After weeks of tense, closed-door negotiations, the Legislature ended up exactly where many at the State Capitol expected it would when lawmakers convened in January: modest growth in some programs, no new taxes, and a second life for an important health care levy.
The Legislature adjourned early Saturday after a 21-hour special session in which members labored through a series of bills to fund Minnesota schools, parks, prisons, public health care and other services for the next two years — at a cost of $48.3 billion.
First-term DFL Gov. Tim Walz — eager to pass his first budget and send lawmakers home — applauded the Legislature for its work: "This budget will improve the lives of Minnesotans in every corner of the state and I look forward to signing it into law in the coming days," he said in a statement Saturday. "Minnesota is showing the rest of the nation that Republicans and Democrats can still find compromise and work together to get things done."
First-term House Speaker Melissa Hortman, DFL-Brooklyn Park, who won her gavel in the DFL's sweeping 2018 election victory, and Senate Majority Leader Paul Gazelka, R-Nisswa, also praised the final result.
Each secured some gains with important constituencies in time for the 2020 election, when all 201 legislators will be on ballots. With full control of state government on the line, the stakes will be even higher, given the need for redistricting after the 2020 census, when lawmakers will draw new legislative and congressional district maps, with Minnesota potentially losing one of its congressional seats.
"We held the line on raising new taxes and kept spending focused on priorities. For the first time in nearly 20 years, Minnesotans are getting a tax cut," Gazelka said, referring to a 0.25% cut in the second-lowest income tax bracket. Gazelka and his united GOP caucus also fought off a Walz and House DFL proposal to increase the gas tax by 20 cents per gallon and the metro sales tax for transportation.
The budget deal, Hortman said, "provides strong funding for education and secures health care for more than one million Minnesotans." Education spending, which is roughly 40% of the total state budget, will be about $1.25 billion more during the next two years than the previous two, or 6.7% higher. A complicated formula for funding school districts will increase 2% in each of the next two years, allowing the state to stave off program cuts and the loss of teaching positions.
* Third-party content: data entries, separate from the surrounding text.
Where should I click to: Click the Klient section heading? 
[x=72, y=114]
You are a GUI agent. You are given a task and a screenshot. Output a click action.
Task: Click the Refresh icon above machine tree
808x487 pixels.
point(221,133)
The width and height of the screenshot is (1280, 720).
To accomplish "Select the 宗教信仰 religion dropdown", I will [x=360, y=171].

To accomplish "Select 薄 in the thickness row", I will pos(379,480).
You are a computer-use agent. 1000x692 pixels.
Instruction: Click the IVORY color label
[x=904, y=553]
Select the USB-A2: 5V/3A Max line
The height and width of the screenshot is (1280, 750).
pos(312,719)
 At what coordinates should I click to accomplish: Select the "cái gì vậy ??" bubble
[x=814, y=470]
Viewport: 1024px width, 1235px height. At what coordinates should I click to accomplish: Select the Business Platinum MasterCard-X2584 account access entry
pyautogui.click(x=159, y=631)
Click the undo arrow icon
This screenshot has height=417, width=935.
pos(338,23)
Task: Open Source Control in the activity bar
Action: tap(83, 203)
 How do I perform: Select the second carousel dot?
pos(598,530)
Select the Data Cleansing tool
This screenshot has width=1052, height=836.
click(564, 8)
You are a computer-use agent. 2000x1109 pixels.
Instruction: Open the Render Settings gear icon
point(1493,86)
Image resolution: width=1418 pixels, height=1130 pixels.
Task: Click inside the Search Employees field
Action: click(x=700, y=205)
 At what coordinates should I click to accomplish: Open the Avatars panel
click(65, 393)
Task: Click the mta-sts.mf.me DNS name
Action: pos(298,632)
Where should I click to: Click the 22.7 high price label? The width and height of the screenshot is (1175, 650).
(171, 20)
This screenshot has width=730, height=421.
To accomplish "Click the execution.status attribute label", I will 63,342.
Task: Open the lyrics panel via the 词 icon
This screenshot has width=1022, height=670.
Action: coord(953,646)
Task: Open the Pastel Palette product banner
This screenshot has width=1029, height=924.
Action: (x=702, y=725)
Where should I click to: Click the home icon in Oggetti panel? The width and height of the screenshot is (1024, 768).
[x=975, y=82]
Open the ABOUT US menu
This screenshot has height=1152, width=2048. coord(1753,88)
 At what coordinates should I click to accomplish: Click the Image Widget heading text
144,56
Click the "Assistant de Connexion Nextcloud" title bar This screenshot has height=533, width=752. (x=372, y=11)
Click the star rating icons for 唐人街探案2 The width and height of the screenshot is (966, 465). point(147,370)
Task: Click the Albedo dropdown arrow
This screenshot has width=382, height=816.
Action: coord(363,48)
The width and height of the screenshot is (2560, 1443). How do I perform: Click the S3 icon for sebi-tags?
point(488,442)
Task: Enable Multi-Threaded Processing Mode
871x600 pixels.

The 2% tax on health care services will decline to 1.8%, but its continuation was a major victory for Walz and Hortman. Its sunset would have blown a hole in the state's burgeoning health and human services budget, which faces increasing pressure because of rising health care costs and the aging of Minnesota's population. More than 100 interest groups, including the influential hospital lobby that actually pays the tax, backed the levy's continuation because it helps pay for health care for the poor and people with disabilities. The rate reduction was enough to satisfy Republicans who originally wanted the tax to expire as scheduled.